>> Start Data to use

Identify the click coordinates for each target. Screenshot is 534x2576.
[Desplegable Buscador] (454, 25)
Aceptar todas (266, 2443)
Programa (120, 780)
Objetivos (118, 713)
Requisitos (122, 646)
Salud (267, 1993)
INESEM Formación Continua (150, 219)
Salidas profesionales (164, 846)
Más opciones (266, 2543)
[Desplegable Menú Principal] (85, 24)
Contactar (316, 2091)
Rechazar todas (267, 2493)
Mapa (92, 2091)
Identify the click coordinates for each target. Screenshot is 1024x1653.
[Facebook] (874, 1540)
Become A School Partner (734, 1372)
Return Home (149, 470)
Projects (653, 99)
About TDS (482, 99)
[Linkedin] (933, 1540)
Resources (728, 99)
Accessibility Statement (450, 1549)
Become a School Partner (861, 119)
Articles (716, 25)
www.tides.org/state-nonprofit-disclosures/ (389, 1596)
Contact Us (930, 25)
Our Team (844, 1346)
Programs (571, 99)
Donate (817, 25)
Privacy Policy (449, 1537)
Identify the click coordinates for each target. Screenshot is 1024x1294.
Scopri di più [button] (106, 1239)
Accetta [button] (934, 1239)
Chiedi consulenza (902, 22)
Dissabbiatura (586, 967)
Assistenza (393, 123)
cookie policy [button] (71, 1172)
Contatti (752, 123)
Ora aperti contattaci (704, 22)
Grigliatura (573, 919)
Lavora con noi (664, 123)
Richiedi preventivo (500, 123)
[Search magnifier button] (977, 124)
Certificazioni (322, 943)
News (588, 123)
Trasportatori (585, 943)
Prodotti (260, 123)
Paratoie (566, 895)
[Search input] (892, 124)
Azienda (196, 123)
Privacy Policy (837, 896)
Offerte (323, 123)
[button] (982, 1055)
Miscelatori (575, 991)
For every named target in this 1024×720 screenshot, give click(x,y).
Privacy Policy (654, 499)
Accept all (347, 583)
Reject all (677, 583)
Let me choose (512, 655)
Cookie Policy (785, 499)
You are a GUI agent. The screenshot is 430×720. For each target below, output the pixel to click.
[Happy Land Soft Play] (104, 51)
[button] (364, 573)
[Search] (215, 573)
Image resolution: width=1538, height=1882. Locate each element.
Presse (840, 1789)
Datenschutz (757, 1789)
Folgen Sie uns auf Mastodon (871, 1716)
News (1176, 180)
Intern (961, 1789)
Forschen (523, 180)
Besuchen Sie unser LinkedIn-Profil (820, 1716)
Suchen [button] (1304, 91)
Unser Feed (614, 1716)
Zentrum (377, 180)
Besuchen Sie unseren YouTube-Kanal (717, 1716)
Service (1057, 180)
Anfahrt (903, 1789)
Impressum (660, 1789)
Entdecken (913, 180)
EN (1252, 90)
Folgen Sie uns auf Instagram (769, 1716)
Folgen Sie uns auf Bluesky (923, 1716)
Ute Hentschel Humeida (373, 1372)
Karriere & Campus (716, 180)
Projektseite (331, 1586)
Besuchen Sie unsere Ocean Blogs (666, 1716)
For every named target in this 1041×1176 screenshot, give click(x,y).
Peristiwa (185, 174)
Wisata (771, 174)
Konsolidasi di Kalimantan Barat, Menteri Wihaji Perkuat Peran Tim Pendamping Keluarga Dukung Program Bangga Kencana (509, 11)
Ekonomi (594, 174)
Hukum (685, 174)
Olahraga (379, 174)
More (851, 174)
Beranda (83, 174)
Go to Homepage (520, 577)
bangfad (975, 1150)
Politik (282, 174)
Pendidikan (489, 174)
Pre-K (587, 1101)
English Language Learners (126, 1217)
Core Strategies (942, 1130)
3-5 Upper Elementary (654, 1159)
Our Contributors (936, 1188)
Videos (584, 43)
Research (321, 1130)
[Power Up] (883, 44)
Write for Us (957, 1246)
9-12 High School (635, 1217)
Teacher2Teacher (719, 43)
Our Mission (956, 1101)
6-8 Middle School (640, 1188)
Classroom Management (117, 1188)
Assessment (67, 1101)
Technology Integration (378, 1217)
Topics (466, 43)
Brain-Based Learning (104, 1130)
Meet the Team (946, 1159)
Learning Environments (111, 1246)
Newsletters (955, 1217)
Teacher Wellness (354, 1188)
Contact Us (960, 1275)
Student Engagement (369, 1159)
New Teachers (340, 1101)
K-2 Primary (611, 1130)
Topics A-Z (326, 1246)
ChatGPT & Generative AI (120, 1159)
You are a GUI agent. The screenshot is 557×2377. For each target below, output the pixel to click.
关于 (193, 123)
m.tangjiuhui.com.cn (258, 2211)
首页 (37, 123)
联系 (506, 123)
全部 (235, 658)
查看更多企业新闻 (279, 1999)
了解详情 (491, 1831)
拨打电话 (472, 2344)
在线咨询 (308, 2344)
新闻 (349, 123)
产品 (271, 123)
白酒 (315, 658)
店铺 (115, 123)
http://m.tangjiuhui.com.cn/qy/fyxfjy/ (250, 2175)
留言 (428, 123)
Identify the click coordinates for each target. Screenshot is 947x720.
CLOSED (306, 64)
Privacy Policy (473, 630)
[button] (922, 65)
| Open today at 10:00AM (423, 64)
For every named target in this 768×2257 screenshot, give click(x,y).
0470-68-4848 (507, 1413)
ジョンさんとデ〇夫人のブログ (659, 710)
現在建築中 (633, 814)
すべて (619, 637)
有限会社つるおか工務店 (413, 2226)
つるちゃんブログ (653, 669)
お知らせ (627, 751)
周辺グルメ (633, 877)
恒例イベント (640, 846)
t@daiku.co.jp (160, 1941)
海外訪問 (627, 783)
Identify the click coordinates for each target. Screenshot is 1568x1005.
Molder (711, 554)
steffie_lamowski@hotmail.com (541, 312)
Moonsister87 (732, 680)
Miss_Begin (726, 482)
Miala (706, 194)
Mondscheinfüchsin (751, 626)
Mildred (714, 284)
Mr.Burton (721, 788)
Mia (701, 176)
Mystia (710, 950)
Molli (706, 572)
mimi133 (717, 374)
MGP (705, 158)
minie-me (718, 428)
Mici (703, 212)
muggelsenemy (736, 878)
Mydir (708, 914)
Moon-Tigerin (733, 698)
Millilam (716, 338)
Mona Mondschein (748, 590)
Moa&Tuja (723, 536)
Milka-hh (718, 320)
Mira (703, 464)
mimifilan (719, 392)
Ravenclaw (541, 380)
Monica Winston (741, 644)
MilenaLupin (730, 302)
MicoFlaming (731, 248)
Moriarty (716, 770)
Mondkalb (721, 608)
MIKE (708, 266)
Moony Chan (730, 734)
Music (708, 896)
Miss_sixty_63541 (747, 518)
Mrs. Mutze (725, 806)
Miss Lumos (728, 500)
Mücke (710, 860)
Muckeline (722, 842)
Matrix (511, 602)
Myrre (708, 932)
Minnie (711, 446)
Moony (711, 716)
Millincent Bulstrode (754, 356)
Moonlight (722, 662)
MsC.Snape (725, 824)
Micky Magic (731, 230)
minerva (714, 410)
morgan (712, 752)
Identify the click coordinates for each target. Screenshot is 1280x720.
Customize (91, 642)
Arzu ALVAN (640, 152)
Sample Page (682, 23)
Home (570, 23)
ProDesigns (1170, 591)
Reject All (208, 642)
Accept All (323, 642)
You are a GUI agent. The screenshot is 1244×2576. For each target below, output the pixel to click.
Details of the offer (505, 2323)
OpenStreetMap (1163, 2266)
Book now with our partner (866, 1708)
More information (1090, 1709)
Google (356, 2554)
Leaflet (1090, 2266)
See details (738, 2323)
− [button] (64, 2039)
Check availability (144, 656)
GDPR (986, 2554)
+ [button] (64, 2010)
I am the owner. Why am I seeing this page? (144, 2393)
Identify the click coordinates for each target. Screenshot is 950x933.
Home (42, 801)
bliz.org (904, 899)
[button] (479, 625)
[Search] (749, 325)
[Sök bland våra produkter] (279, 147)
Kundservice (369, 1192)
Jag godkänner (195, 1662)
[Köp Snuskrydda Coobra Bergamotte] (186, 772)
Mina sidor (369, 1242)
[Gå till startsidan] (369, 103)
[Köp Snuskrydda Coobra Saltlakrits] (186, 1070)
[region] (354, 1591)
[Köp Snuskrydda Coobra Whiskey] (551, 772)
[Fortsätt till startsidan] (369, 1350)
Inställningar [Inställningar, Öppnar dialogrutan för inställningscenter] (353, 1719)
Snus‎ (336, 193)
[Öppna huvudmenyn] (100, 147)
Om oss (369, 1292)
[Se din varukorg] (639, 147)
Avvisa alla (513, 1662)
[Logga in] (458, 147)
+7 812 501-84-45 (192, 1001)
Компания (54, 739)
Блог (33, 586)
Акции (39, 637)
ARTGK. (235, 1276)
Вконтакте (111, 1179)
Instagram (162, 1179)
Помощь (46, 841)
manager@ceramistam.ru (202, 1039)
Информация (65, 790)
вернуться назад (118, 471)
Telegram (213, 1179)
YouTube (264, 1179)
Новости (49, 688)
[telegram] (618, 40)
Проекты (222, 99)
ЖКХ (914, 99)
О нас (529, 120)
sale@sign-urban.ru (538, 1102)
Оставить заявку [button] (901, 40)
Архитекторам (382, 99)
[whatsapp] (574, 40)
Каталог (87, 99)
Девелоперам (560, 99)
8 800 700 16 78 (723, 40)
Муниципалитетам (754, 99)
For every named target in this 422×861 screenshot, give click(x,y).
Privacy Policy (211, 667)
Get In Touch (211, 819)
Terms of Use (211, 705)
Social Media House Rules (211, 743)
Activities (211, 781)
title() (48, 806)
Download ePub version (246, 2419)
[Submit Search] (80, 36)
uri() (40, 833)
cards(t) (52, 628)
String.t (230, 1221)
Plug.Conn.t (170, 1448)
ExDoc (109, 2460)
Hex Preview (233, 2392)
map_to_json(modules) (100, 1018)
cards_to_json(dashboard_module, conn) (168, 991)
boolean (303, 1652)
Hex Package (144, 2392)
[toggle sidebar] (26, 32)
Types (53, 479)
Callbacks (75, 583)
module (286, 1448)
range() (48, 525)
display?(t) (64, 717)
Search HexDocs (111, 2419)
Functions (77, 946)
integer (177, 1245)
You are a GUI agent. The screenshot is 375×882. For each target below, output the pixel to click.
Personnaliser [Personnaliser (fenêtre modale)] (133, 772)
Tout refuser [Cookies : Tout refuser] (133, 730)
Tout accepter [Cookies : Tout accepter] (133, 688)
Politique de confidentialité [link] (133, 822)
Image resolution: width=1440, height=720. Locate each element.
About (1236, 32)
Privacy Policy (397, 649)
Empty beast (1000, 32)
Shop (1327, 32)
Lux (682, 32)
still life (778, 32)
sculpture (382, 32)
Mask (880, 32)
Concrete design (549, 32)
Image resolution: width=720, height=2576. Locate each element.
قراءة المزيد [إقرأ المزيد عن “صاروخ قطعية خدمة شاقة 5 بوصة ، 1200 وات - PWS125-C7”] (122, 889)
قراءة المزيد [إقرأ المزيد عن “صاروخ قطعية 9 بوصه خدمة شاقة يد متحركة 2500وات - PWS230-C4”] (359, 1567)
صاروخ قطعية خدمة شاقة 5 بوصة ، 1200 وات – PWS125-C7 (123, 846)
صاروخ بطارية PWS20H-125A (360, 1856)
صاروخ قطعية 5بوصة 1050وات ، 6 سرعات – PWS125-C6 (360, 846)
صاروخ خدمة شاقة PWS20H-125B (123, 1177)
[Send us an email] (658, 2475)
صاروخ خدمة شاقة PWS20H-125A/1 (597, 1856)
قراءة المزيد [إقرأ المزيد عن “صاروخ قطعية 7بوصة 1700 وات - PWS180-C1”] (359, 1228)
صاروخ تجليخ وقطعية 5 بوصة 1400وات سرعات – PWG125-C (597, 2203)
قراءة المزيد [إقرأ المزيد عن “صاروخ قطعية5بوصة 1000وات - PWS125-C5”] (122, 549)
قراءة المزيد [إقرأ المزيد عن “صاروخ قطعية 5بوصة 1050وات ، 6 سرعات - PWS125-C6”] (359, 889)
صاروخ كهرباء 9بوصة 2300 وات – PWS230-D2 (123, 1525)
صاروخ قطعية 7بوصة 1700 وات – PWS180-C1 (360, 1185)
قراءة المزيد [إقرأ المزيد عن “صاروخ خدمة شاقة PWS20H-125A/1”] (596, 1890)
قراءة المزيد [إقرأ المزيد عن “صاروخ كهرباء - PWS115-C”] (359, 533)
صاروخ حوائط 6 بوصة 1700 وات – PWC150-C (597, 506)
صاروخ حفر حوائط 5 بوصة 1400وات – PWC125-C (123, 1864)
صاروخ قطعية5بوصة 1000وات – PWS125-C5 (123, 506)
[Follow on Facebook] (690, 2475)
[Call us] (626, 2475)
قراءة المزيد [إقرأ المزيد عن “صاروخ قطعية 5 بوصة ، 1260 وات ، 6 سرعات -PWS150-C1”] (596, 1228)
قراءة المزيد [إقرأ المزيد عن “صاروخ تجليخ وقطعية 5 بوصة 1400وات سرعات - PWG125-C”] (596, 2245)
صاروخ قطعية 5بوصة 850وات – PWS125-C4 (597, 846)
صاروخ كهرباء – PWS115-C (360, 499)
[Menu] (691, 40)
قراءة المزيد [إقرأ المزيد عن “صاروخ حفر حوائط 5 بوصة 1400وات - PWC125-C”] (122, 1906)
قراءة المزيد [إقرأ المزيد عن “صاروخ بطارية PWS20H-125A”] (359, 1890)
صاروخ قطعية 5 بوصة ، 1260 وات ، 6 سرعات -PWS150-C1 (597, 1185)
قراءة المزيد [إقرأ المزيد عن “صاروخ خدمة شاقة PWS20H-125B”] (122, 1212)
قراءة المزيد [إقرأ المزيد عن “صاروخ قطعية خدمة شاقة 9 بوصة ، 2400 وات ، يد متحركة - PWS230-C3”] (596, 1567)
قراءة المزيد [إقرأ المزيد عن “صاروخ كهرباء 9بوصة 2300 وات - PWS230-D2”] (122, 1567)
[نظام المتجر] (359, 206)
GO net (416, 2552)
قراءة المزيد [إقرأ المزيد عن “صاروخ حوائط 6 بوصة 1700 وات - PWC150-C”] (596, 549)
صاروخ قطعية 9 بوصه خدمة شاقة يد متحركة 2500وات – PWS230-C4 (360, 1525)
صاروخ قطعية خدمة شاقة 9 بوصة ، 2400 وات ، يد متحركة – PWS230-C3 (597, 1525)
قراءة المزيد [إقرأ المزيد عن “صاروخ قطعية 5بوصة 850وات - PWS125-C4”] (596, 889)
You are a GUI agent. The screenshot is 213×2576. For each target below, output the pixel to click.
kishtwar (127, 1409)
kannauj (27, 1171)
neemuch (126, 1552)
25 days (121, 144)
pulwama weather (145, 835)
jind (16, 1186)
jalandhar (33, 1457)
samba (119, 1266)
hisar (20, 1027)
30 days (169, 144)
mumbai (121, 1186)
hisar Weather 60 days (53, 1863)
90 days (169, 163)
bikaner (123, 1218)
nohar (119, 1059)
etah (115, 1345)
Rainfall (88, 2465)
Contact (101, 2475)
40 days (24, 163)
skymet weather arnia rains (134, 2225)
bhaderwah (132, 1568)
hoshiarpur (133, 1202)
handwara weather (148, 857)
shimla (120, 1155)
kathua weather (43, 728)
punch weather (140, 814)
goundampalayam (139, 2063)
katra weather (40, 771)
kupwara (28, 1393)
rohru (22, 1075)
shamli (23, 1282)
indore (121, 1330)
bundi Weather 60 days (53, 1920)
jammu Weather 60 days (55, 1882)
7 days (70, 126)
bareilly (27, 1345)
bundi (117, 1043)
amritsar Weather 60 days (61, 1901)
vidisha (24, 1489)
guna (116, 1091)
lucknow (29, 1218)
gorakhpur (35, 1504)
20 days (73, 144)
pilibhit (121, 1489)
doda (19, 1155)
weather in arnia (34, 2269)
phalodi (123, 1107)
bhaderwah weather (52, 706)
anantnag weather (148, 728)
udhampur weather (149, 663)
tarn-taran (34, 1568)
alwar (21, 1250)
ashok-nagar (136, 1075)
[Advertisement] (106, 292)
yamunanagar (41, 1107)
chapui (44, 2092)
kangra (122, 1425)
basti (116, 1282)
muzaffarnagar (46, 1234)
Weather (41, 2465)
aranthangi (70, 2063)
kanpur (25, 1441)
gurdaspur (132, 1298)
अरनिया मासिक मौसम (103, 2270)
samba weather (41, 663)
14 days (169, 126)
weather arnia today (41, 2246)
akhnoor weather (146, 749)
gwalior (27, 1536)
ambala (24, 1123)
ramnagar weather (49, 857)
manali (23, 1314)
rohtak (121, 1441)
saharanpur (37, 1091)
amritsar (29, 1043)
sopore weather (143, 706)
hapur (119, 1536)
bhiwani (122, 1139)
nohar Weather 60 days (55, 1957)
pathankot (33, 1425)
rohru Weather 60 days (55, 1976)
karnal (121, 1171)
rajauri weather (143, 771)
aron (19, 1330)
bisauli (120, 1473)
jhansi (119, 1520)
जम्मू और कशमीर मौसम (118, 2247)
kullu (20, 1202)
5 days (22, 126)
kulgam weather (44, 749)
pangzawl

>> End Data to use

_Stated task_
Rewrite the part of the data that opens with the line containing "Snus‎ (336, 193)" and closes with the line containing "title() (48, 806)", including both of those lines. Keep every line as it is, except shift each coordinate in the answers by -80.

_Response for this exercise_
Snus‎ (256, 113)
[Öppna huvudmenyn] (20, 67)
Om oss (289, 1212)
[Se din varukorg] (559, 67)
Avvisa alla (433, 1582)
[Logga in] (378, 67)
+7 812 501-84-45 (112, 921)
Компания (-26, 659)
Блог (-47, 506)
Акции (-41, 557)
ARTGK. (155, 1196)
Вконтакте (31, 1099)
Instagram (82, 1099)
Помощь (-34, 761)
manager@ceramistam.ru (122, 959)
Информация (-15, 710)
вернуться назад (38, 391)
Telegram (133, 1099)
YouTube (184, 1099)
Новости (-31, 608)
[telegram] (538, -40)
Проекты (142, 19)
ЖКХ (834, 19)
О нас (449, 40)
sale@sign-urban.ru (458, 1022)
Оставить заявку [button] (821, -40)
Архитекторам (302, 19)
[whatsapp] (494, -40)
Каталог (7, 19)
Девелоперам (480, 19)
8 800 700 16 78 (643, -40)
Муниципалитетам (674, 19)
For every named target in this 422×861 screenshot, give click(x,y).
Privacy Policy (131, 587)
Get In Touch (131, 739)
Terms of Use (131, 625)
Social Media House Rules (131, 663)
Activities (131, 701)
title() (-32, 726)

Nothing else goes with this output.